◆ **WHAT TO PRODUCE**
Could you please retype all of the entries exactly as they appear?

[EXERCISE DATA Boundary: Start]

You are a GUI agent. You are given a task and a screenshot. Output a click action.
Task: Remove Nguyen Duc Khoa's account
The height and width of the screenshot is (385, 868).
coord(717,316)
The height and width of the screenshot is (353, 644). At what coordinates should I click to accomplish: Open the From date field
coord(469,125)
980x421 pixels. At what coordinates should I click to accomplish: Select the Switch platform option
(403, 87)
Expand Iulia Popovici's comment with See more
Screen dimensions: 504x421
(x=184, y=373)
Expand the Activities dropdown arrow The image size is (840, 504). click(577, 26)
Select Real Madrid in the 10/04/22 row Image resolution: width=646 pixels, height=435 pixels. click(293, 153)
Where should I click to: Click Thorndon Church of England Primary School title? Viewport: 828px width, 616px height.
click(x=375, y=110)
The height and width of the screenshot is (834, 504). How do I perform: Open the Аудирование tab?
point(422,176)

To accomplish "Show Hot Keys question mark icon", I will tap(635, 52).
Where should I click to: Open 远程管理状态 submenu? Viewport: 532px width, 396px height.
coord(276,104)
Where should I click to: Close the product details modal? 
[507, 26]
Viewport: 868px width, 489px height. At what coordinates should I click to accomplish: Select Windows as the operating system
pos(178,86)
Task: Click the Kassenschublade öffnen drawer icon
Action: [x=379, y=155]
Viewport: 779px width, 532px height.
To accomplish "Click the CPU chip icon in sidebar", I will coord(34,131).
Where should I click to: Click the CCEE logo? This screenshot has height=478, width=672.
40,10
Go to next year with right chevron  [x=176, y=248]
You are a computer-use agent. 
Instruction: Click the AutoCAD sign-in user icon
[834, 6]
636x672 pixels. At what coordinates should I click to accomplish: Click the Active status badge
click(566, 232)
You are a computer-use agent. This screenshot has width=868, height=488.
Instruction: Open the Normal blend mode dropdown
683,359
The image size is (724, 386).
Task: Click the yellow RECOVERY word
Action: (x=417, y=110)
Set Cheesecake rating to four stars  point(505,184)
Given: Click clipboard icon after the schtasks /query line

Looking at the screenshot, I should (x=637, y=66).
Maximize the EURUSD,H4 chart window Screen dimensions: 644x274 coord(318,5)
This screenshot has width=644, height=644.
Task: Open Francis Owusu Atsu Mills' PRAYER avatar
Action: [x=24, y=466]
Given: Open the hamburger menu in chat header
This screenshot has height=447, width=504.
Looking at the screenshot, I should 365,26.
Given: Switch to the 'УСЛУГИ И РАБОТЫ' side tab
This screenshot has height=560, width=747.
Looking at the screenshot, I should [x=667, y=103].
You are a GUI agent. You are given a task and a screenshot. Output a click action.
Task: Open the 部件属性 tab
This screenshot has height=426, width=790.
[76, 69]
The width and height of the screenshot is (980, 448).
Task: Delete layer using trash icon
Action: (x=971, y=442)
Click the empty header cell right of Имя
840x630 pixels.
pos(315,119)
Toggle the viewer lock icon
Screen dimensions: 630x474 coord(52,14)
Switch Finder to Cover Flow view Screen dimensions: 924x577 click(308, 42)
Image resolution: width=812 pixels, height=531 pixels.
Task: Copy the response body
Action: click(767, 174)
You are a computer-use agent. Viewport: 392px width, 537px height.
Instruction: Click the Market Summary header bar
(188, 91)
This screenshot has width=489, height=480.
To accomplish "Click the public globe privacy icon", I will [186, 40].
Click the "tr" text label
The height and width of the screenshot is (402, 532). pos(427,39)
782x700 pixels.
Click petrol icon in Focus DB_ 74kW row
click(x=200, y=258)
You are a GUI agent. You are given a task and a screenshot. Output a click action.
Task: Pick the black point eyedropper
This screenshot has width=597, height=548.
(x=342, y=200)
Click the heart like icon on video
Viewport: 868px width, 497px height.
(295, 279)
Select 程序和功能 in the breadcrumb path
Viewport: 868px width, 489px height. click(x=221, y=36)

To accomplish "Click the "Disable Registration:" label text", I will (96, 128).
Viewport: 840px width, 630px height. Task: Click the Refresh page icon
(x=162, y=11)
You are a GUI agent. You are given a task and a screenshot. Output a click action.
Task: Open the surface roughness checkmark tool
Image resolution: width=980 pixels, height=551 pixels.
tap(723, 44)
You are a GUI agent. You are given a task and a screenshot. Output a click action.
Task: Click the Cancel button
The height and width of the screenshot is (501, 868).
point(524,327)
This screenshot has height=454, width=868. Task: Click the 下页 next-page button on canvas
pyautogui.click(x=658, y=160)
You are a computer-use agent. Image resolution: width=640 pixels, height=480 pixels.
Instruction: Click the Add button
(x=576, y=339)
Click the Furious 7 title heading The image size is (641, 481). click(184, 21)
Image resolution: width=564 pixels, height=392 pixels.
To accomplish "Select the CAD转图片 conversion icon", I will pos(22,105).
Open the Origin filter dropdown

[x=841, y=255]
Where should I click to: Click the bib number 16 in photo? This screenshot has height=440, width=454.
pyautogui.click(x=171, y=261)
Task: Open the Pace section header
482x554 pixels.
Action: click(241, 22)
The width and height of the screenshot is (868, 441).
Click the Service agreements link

[EXERCISE DATA Boundary: End]

◆ **SOLUTION**
You are a GUI agent. You are given a task and a screenshot. Output a click action.
Task: Remove Nguyen Duc Khoa's account
The height and width of the screenshot is (385, 868).
coord(717,316)
The height and width of the screenshot is (353, 644). At what coordinates should I click to accomplish: Open the From date field
coord(469,125)
980x421 pixels. At what coordinates should I click to accomplish: Select the Switch platform option
(403, 87)
Expand Iulia Popovici's comment with See more
Screen dimensions: 504x421
(x=184, y=373)
Expand the Activities dropdown arrow The image size is (840, 504). click(577, 26)
Select Real Madrid in the 10/04/22 row Image resolution: width=646 pixels, height=435 pixels. click(293, 153)
Where should I click to: Click Thorndon Church of England Primary School title? Viewport: 828px width, 616px height.
click(x=375, y=110)
The height and width of the screenshot is (834, 504). How do I perform: Open the Аудирование tab?
point(422,176)

To accomplish "Show Hot Keys question mark icon", I will tap(635, 52).
Where should I click to: Open 远程管理状态 submenu? Viewport: 532px width, 396px height.
coord(276,104)
Where should I click to: Close the product details modal? 
[507, 26]
Viewport: 868px width, 489px height. At what coordinates should I click to accomplish: Select Windows as the operating system
pos(178,86)
Task: Click the Kassenschublade öffnen drawer icon
Action: [x=379, y=155]
Viewport: 779px width, 532px height.
To accomplish "Click the CPU chip icon in sidebar", I will coord(34,131).
Where should I click to: Click the CCEE logo? This screenshot has height=478, width=672.
40,10
Go to next year with right chevron  [x=176, y=248]
You are a computer-use agent. 
Instruction: Click the AutoCAD sign-in user icon
[834, 6]
636x672 pixels. At what coordinates should I click to accomplish: Click the Active status badge
click(566, 232)
You are a computer-use agent. This screenshot has width=868, height=488.
Instruction: Open the Normal blend mode dropdown
683,359
The image size is (724, 386).
Task: Click the yellow RECOVERY word
Action: (x=417, y=110)
Set Cheesecake rating to four stars  point(505,184)
Given: Click clipboard icon after the schtasks /query line

Looking at the screenshot, I should (x=637, y=66).
Maximize the EURUSD,H4 chart window Screen dimensions: 644x274 coord(318,5)
This screenshot has width=644, height=644.
Task: Open Francis Owusu Atsu Mills' PRAYER avatar
Action: [x=24, y=466]
Given: Open the hamburger menu in chat header
This screenshot has height=447, width=504.
Looking at the screenshot, I should 365,26.
Given: Switch to the 'УСЛУГИ И РАБОТЫ' side tab
This screenshot has height=560, width=747.
Looking at the screenshot, I should [x=667, y=103].
You are a GUI agent. You are given a task and a screenshot. Output a click action.
Task: Open the 部件属性 tab
This screenshot has height=426, width=790.
[76, 69]
The width and height of the screenshot is (980, 448).
Task: Delete layer using trash icon
Action: (x=971, y=442)
Click the empty header cell right of Имя
840x630 pixels.
pos(315,119)
Toggle the viewer lock icon
Screen dimensions: 630x474 coord(52,14)
Switch Finder to Cover Flow view Screen dimensions: 924x577 click(308, 42)
Image resolution: width=812 pixels, height=531 pixels.
Task: Copy the response body
Action: click(767, 174)
You are a computer-use agent. Viewport: 392px width, 537px height.
Instruction: Click the Market Summary header bar
(188, 91)
This screenshot has width=489, height=480.
To accomplish "Click the public globe privacy icon", I will [186, 40].
Click the "tr" text label
The height and width of the screenshot is (402, 532). pos(427,39)
782x700 pixels.
Click petrol icon in Focus DB_ 74kW row
click(x=200, y=258)
You are a GUI agent. You are given a task and a screenshot. Output a click action.
Task: Pick the black point eyedropper
This screenshot has width=597, height=548.
(x=342, y=200)
Click the heart like icon on video
Viewport: 868px width, 497px height.
(295, 279)
Select 程序和功能 in the breadcrumb path
Viewport: 868px width, 489px height. click(x=221, y=36)

To accomplish "Click the "Disable Registration:" label text", I will (96, 128).
Viewport: 840px width, 630px height. Task: Click the Refresh page icon
(x=162, y=11)
You are a GUI agent. You are given a task and a screenshot. Output a click action.
Task: Open the surface roughness checkmark tool
Image resolution: width=980 pixels, height=551 pixels.
tap(723, 44)
You are a GUI agent. You are given a task and a screenshot. Output a click action.
Task: Click the Cancel button
The height and width of the screenshot is (501, 868).
point(524,327)
This screenshot has height=454, width=868. Task: Click the 下页 next-page button on canvas
pyautogui.click(x=658, y=160)
You are a computer-use agent. Image resolution: width=640 pixels, height=480 pixels.
Instruction: Click the Add button
(x=576, y=339)
Click the Furious 7 title heading The image size is (641, 481). click(184, 21)
Image resolution: width=564 pixels, height=392 pixels.
To accomplish "Select the CAD转图片 conversion icon", I will pos(22,105).
Open the Origin filter dropdown

[x=841, y=255]
Where should I click to: Click the bib number 16 in photo? This screenshot has height=440, width=454.
pyautogui.click(x=171, y=261)
Task: Open the Pace section header
482x554 pixels.
Action: click(241, 22)
The width and height of the screenshot is (868, 441).
Click the Service agreements link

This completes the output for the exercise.